START Supplied data

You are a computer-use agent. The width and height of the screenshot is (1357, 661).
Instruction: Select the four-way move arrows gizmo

END Supplied data
START Supplied data

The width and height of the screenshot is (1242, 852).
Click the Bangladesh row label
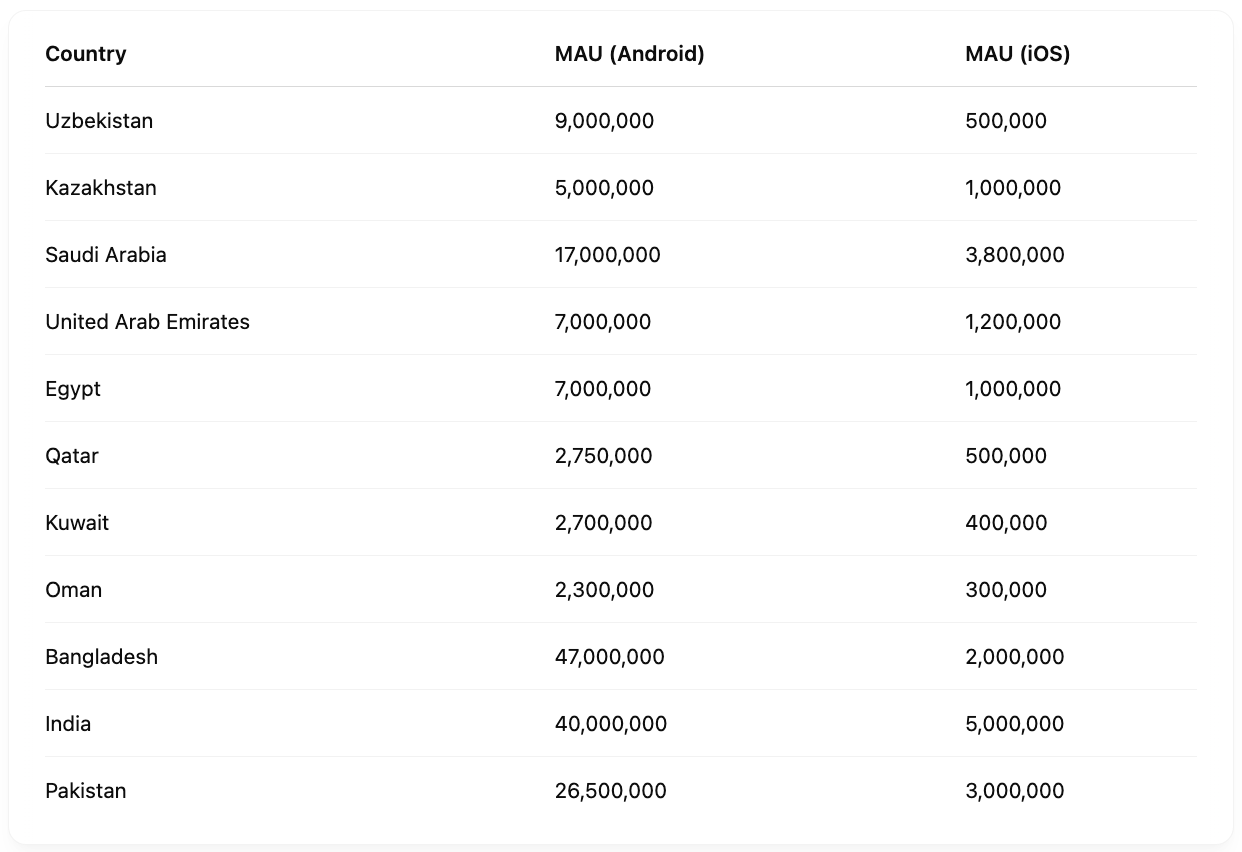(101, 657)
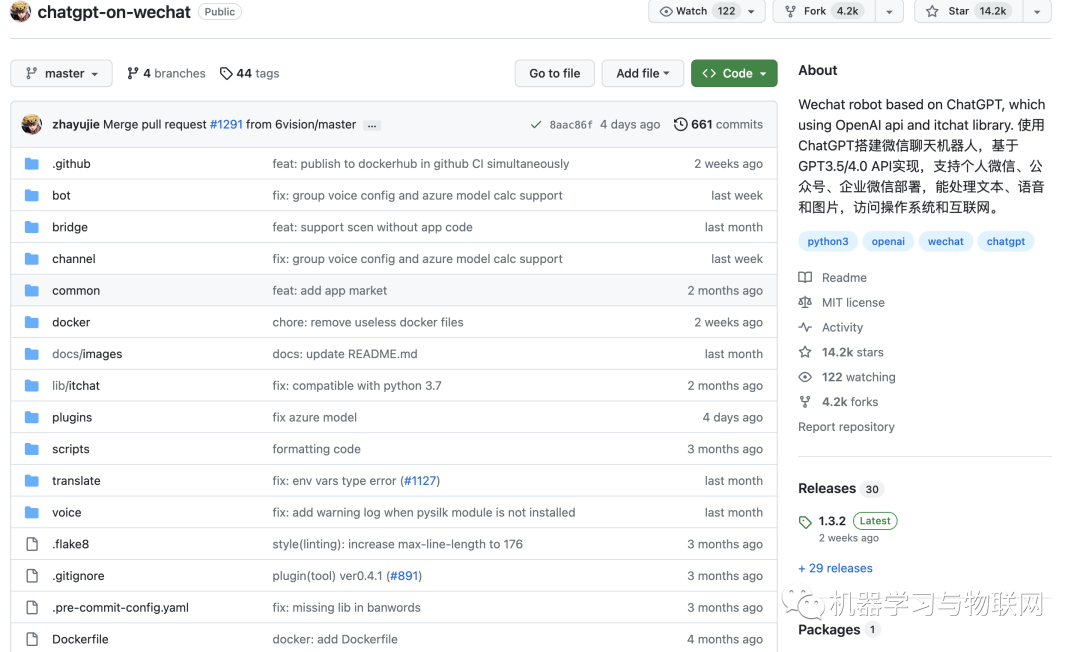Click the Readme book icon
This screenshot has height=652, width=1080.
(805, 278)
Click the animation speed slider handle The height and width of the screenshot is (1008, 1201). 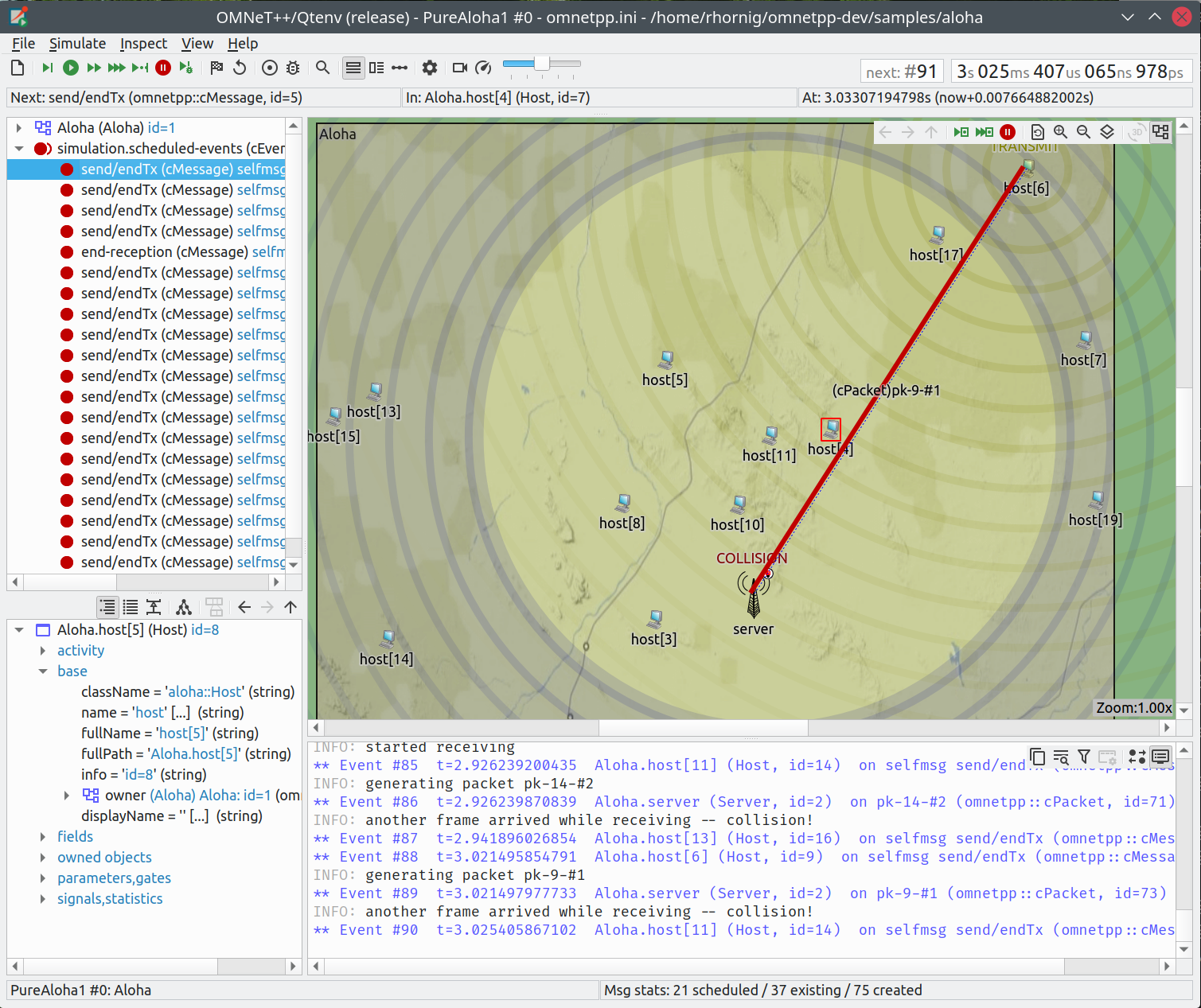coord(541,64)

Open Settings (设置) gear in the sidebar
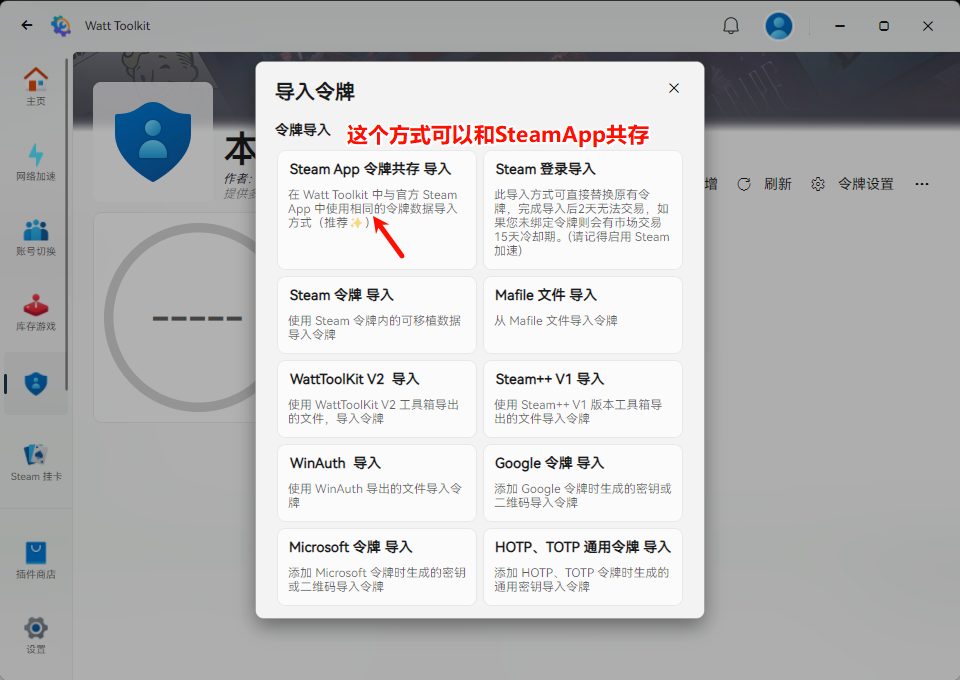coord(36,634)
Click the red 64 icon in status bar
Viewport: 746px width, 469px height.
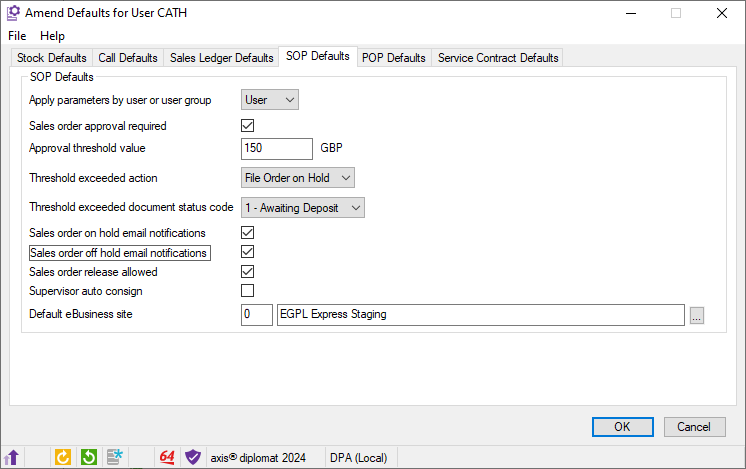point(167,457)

END Supplied data
START Supplied data

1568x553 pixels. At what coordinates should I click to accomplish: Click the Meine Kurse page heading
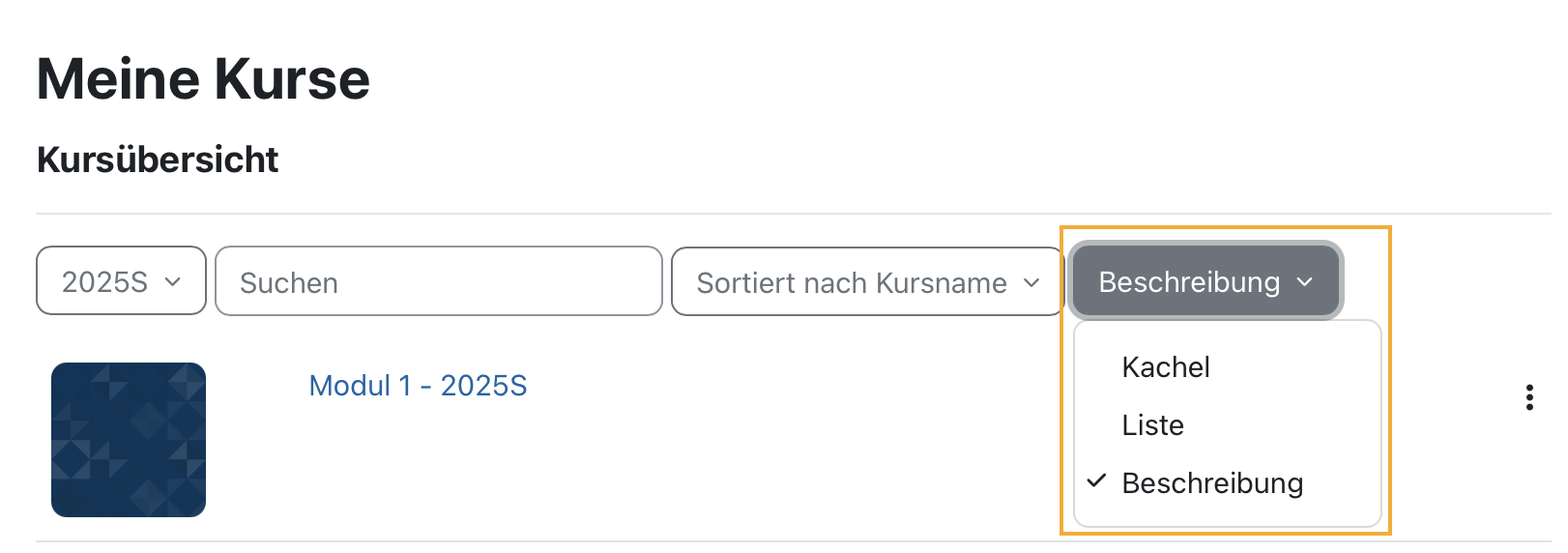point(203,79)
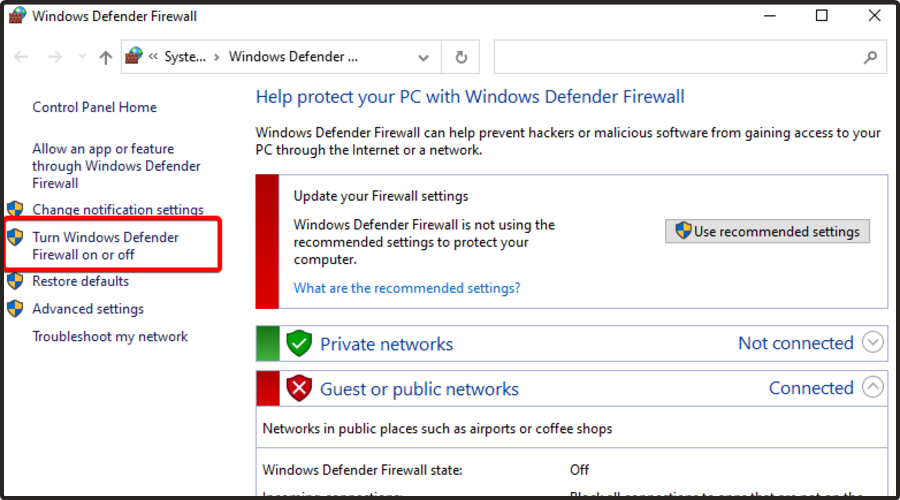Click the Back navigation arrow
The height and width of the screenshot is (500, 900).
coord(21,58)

END Supplied data

**Activity**
Output exactly one stretch of the listing: from the line containing "You are a computer-use" through the line containing "Instruction: Select the", both end lines included.

**Task response**
You are a computer-use agent. The width and height of the screenshot is (1357, 661).
Instruction: Select the four-way move arrows gizmo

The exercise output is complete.